Covid restrictions linked to shocking abuse of vets
Two thirds of vets working in small animal practices have been on the receiving end of abusive, aggressive or threatening behaviour from clients.
The British Veterinary Association made the shocking revelation in its 2020 Voice of the Veterinary Profession survey, which also found 57% of all vets had been on the receiving end of abuse from clients.
BVA James Russell, below, said: “It’s simply unacceptable that any veterinary professional should have had to deal with threatening behaviour and abuse just for doing their job during a global pandemic. Veterinary teams have worked flat out over the past year to prioritise the animals in their care, and had to adapt their working arrangements incredibly quickly to keep colleagues and clients as safe as possible.

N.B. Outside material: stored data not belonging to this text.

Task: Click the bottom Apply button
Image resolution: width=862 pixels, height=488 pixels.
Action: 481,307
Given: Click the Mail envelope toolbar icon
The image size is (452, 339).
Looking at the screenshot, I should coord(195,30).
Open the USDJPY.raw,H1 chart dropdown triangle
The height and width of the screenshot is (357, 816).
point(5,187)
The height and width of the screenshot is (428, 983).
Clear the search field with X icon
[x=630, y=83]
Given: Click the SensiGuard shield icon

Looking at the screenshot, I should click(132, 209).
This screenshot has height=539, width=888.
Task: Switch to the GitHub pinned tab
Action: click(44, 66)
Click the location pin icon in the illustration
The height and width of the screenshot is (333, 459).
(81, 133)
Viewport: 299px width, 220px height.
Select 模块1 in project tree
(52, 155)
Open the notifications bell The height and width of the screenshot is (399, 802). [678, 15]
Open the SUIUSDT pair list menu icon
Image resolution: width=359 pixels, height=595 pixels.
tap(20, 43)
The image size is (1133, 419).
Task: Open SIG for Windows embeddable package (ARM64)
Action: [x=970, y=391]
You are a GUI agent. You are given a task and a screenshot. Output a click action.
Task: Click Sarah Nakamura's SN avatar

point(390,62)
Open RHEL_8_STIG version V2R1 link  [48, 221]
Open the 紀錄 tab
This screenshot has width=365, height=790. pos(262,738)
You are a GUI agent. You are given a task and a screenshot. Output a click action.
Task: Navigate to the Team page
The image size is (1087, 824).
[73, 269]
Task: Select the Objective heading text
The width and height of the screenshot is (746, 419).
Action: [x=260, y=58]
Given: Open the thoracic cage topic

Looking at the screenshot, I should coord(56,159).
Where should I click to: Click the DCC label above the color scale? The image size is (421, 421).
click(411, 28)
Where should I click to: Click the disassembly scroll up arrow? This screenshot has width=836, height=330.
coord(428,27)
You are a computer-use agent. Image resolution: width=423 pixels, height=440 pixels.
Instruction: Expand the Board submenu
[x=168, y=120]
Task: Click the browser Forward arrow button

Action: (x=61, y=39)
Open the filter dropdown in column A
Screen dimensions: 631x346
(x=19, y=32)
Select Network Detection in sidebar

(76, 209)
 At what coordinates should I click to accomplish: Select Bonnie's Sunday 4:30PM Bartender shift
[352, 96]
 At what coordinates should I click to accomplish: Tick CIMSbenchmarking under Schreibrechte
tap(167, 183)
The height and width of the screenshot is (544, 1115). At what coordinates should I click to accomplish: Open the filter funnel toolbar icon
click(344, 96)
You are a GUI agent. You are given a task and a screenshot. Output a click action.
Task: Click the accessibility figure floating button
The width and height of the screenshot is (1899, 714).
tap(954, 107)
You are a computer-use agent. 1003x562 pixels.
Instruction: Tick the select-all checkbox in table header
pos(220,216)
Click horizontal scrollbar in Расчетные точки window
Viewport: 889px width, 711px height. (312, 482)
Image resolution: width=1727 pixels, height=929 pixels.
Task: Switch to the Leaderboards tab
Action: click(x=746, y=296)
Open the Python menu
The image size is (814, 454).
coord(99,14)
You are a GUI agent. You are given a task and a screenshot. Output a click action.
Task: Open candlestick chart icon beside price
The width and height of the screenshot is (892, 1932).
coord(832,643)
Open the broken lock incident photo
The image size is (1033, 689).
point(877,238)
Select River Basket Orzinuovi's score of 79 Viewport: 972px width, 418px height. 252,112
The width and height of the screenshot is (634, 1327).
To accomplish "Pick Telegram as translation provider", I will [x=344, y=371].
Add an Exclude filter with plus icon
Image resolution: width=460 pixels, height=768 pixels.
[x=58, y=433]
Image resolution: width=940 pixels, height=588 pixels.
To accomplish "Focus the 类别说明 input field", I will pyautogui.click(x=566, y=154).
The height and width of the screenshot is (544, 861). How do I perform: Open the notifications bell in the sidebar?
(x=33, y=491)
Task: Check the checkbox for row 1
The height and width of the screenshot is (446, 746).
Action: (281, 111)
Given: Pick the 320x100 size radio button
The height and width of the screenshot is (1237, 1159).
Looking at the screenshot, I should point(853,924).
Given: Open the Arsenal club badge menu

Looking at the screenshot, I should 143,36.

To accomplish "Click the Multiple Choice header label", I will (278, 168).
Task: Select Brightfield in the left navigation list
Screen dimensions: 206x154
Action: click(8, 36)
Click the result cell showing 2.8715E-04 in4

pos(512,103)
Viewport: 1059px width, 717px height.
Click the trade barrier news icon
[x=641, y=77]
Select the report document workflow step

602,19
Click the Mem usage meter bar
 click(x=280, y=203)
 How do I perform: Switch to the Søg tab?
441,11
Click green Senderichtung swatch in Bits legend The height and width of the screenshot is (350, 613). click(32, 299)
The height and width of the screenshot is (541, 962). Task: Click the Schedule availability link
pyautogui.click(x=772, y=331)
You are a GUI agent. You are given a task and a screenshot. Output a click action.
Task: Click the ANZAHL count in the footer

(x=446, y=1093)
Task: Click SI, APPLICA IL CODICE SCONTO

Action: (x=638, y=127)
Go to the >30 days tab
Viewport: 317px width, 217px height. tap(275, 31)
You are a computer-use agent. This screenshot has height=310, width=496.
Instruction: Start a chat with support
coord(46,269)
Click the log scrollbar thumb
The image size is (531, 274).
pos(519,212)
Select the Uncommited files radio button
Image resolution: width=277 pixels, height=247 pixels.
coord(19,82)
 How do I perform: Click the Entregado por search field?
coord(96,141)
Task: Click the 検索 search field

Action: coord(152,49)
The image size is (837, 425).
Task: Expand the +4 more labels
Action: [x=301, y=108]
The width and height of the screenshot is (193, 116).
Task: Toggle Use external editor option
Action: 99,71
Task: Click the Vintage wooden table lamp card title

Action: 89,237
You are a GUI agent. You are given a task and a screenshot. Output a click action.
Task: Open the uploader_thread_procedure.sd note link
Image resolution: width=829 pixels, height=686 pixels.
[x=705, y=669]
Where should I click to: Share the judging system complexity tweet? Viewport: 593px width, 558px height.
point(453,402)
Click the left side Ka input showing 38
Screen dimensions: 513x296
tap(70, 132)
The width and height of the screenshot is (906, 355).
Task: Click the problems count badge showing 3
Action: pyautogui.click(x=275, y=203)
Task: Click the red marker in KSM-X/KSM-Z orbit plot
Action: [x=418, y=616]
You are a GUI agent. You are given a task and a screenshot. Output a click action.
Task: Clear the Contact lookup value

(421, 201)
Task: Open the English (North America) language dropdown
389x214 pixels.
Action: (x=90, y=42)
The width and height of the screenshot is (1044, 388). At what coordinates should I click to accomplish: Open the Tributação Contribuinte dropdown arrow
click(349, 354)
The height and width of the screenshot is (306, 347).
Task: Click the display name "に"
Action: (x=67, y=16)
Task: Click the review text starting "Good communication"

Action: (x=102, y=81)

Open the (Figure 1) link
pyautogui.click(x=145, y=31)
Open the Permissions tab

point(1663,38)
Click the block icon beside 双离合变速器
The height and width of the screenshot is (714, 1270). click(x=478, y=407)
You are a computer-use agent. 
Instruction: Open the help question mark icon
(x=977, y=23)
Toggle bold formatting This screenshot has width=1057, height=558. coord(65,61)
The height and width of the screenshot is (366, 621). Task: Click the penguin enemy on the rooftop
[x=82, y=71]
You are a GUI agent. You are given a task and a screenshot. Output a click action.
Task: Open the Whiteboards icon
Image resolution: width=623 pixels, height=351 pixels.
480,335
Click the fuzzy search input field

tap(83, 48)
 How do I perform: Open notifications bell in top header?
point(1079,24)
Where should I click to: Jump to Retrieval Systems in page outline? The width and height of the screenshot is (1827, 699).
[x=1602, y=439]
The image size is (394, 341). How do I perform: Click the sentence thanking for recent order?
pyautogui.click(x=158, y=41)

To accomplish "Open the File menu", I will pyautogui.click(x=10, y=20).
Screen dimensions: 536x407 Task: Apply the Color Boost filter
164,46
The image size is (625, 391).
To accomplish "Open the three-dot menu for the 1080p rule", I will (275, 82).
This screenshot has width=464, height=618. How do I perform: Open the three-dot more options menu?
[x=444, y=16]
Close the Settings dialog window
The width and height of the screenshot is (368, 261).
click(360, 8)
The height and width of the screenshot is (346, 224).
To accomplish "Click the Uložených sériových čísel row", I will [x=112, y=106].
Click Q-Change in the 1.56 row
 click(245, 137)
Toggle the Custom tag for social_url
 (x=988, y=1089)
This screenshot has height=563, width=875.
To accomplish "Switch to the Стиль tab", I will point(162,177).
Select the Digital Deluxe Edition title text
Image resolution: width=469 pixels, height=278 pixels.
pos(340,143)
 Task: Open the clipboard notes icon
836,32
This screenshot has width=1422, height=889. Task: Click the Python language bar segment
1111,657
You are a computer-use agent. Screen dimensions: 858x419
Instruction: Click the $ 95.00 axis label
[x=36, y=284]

“It’s heartening to see that many vets responding to our survey found that the majority of their clients were happy to comply with safety measures, and really appreciated everything that their practice was doing to care for their animals against such a tough and unprecedented backdrop.
“But the actions of a small, but aggressive, minority serve as a stark reminder of the added challenges that the workforce has been contending with day to day at what is already an incredibly stressful and difficult time.”
Intimidating behaviour was also directed to other team members, with 82% of respondents aware of this, up from 75% in the 2019 survey.
To cope with Covid, practices have had to modify their working practices, closing premises to owners and often confining client interactions to the car park.
While many survey respondents said the vast majority of clients were understanding, appreciative and compliant with COVID measures, some reacted negatively, ignored requests to wear masks and socially distance, refused to pay for treatment, made unreasonable demands for appointments or questioned judgements on best care and treatments.